• **Exercise**
Within the material below, locate the line with "Task: Click the awesome weekend sentence" and the line with "Open Profile Settings", then return those two lines and all lines between them, exactly as written.
===============
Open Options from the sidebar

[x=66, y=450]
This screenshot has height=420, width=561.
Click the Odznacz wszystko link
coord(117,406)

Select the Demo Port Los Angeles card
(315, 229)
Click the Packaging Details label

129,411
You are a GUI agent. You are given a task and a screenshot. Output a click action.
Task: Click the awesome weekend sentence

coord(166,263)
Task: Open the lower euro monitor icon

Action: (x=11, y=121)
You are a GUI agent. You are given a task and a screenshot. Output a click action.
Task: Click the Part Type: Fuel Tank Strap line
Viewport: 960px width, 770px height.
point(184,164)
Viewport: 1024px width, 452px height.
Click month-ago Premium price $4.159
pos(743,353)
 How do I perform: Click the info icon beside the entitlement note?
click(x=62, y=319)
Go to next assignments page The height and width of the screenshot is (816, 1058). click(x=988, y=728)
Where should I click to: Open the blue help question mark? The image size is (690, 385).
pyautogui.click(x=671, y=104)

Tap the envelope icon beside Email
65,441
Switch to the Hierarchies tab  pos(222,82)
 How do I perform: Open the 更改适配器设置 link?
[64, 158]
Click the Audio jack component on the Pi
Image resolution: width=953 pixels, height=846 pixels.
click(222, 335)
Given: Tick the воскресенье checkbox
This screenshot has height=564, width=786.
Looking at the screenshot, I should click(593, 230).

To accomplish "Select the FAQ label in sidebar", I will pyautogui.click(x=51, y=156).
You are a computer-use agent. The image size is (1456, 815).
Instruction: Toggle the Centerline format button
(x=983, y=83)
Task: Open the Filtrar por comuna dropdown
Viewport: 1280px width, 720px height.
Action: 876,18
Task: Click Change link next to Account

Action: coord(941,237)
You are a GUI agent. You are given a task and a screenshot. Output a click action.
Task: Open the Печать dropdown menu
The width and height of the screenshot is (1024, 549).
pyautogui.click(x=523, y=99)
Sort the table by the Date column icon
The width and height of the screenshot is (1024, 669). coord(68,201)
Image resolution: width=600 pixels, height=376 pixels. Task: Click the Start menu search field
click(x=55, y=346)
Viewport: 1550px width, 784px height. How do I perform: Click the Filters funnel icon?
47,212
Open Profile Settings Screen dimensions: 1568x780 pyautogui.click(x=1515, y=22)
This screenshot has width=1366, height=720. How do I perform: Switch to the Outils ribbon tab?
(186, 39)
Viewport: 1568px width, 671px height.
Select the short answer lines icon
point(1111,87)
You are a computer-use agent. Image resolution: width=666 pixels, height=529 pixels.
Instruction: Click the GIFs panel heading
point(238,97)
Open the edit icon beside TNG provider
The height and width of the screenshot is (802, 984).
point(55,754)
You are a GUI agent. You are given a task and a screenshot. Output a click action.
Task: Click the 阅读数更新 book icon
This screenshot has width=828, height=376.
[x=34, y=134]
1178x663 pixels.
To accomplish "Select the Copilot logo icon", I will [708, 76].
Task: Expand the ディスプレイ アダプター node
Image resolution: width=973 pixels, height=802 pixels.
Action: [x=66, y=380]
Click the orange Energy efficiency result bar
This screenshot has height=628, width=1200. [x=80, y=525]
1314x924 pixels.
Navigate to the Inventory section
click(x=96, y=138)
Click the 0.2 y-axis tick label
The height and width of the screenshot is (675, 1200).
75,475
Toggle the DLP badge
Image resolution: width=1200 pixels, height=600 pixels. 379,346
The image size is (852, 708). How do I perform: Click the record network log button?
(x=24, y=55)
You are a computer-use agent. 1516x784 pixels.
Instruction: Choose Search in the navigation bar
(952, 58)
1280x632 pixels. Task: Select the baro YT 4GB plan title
===============
• **Solution to this exercise**
Task: Click the awesome weekend sentence

coord(166,263)
Task: Open the lower euro monitor icon

Action: (x=11, y=121)
You are a GUI agent. You are given a task and a screenshot. Output a click action.
Task: Click the Part Type: Fuel Tank Strap line
Viewport: 960px width, 770px height.
point(184,164)
Viewport: 1024px width, 452px height.
Click month-ago Premium price $4.159
pos(743,353)
 How do I perform: Click the info icon beside the entitlement note?
click(x=62, y=319)
Go to next assignments page The height and width of the screenshot is (816, 1058). click(x=988, y=728)
Where should I click to: Open the blue help question mark? The image size is (690, 385).
pyautogui.click(x=671, y=104)

Tap the envelope icon beside Email
65,441
Switch to the Hierarchies tab  pos(222,82)
 How do I perform: Open the 更改适配器设置 link?
[64, 158]
Click the Audio jack component on the Pi
Image resolution: width=953 pixels, height=846 pixels.
click(222, 335)
Given: Tick the воскресенье checkbox
This screenshot has height=564, width=786.
Looking at the screenshot, I should click(593, 230).

To accomplish "Select the FAQ label in sidebar", I will pyautogui.click(x=51, y=156).
You are a computer-use agent. The image size is (1456, 815).
Instruction: Toggle the Centerline format button
(x=983, y=83)
Task: Open the Filtrar por comuna dropdown
Viewport: 1280px width, 720px height.
Action: 876,18
Task: Click Change link next to Account

Action: coord(941,237)
You are a GUI agent. You are given a task and a screenshot. Output a click action.
Task: Open the Печать dropdown menu
The width and height of the screenshot is (1024, 549).
pyautogui.click(x=523, y=99)
Sort the table by the Date column icon
The width and height of the screenshot is (1024, 669). coord(68,201)
Image resolution: width=600 pixels, height=376 pixels. Task: Click the Start menu search field
click(x=55, y=346)
Viewport: 1550px width, 784px height. How do I perform: Click the Filters funnel icon?
47,212
Open Profile Settings Screen dimensions: 1568x780 pyautogui.click(x=1515, y=22)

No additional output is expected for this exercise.